START Supplied passage

The bandsaw sat unused for nearly 2 years after I got the Multicutter. I dragged it out once to cut a 5" cast iron blank for a faceplate. That 5" is too much for the Multicutter.

And then I realized I could really use a vertical metal cutting bandsaw. So I drug it out again, ditched the stand as Steamer wisely recommended, and made a table for it:






The rolling cart is much sturdier and put the table at a comfortable height. I use the shelves and drawers for offcuts, and keep my hacksaw and blades in the top drawer. Now the little bandsaw is used more than ever to do fine trimming on things.

Cheers,

BW


----------



## wareagle (Sep 23, 2008)

Here is another chop saw suitable for cutting off stock. It is basically the same as the saw Bob has shown, but are a little less expensive. The saws are great and last a suprisingly long time. Here is the link: *Evolution Saw**

Mooseman, have you succeeded in your endevour?*


----------



## BobWarfield (Sep 23, 2008)

Wareagle, I've heard good things on other boards about those Evolution Rage saws.

Best,

BW


----------



## bigsteve (Sep 24, 2008)

END Supplied passage
START Given data

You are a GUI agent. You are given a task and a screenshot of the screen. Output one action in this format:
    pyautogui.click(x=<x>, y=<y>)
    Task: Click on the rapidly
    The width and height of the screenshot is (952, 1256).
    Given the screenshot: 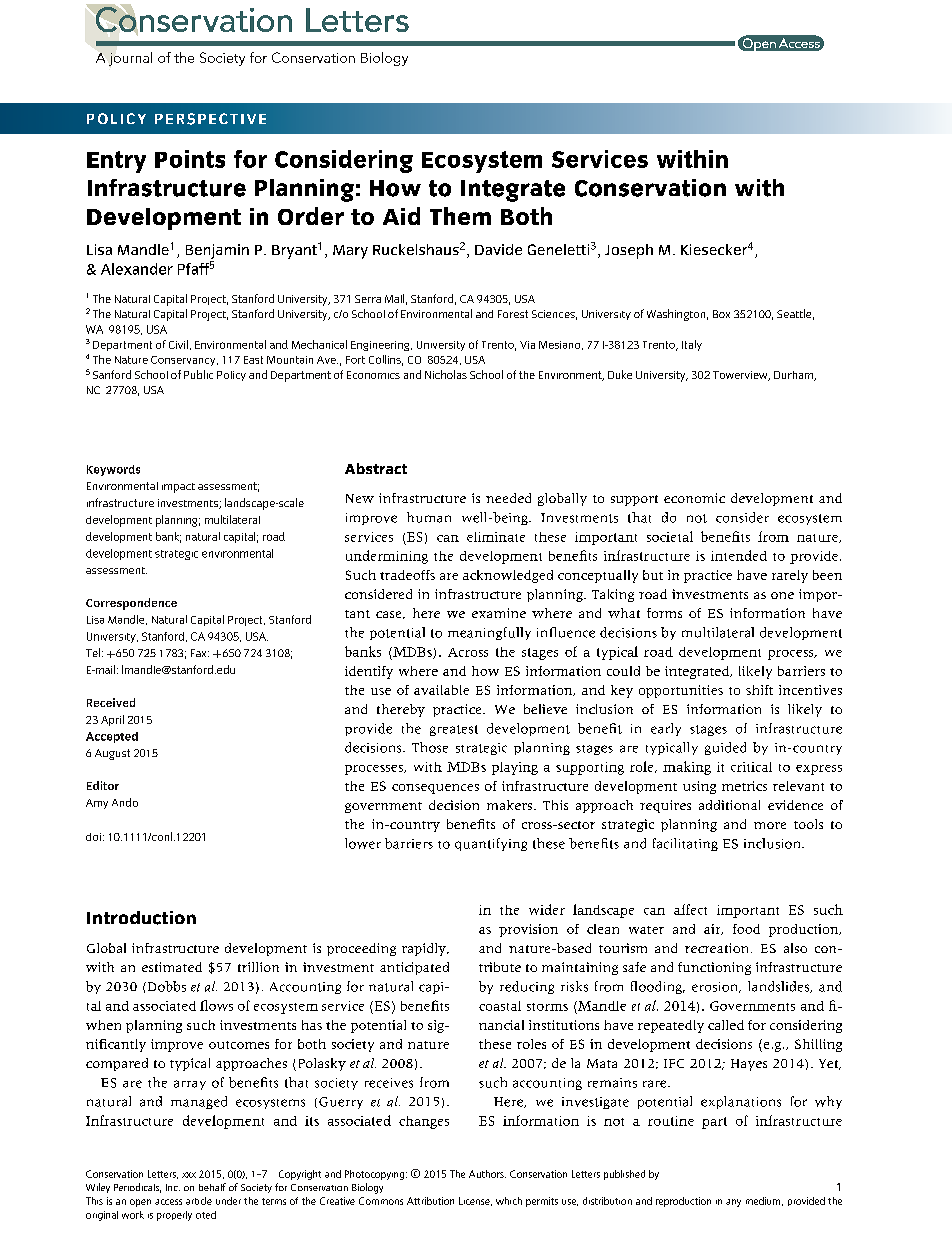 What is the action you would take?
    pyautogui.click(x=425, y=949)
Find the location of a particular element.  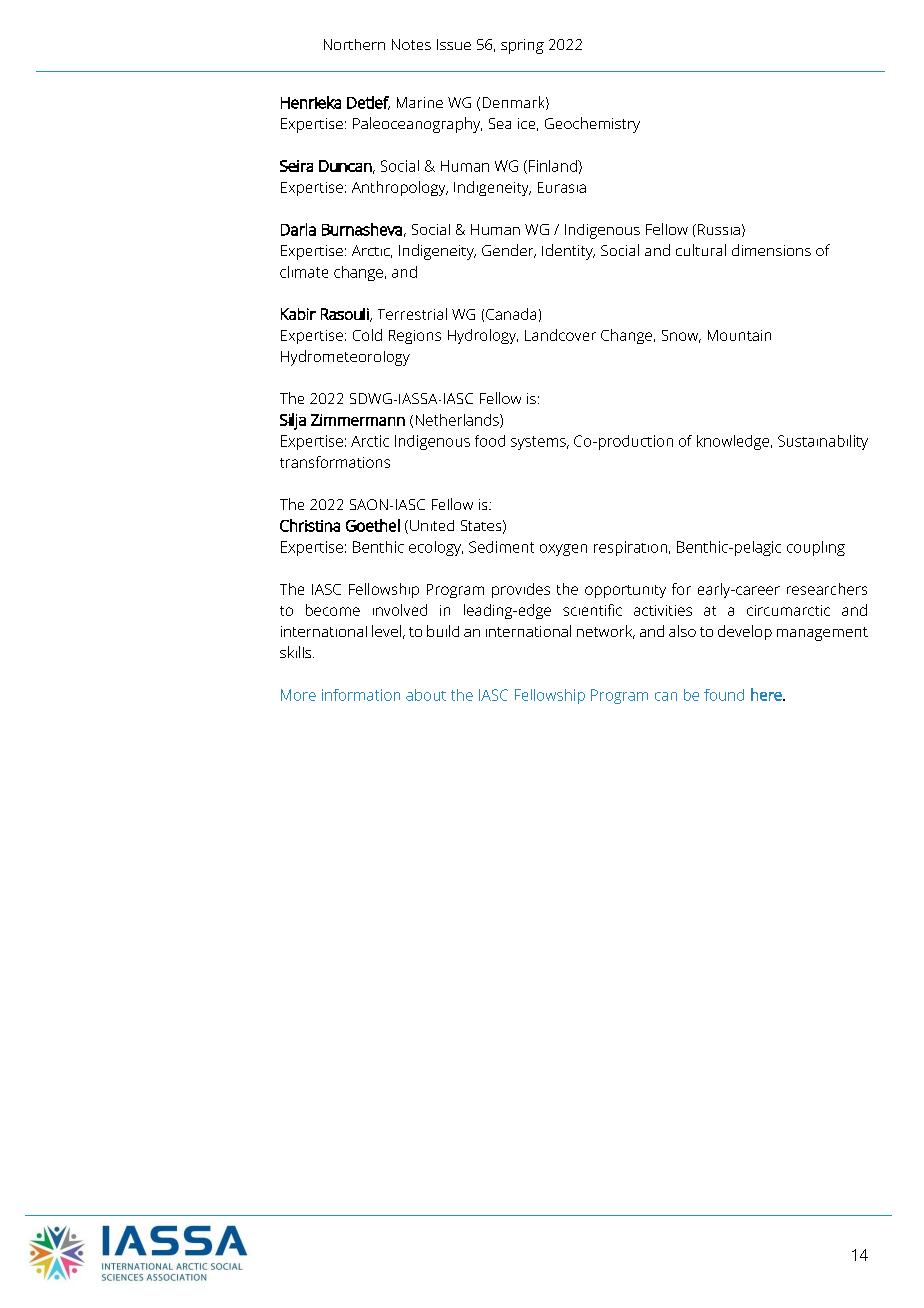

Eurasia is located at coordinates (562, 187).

END Given data
START Given data

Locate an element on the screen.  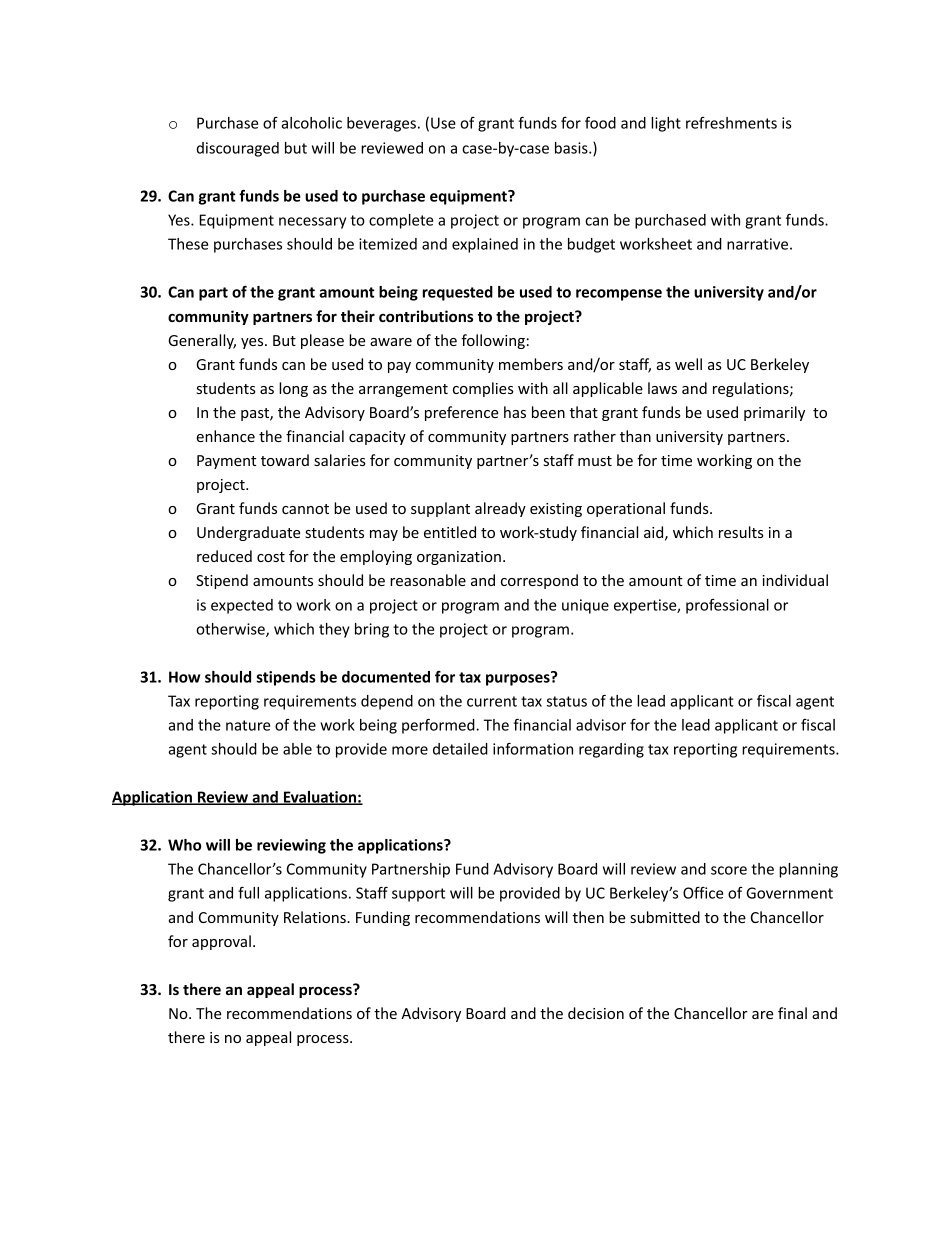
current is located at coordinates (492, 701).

END Given data

=== What you need to do ===
In the bandsaw forum thread, why did the writer bring the bandsaw out for the first time in nearly 2 years? Answer in one to three sentences.

=== Final result ===
The writer needed to cut a 5" cast iron blank for a faceplate, and 5" is too much for the Multicutter. That is why the bandsaw was brought out for the job.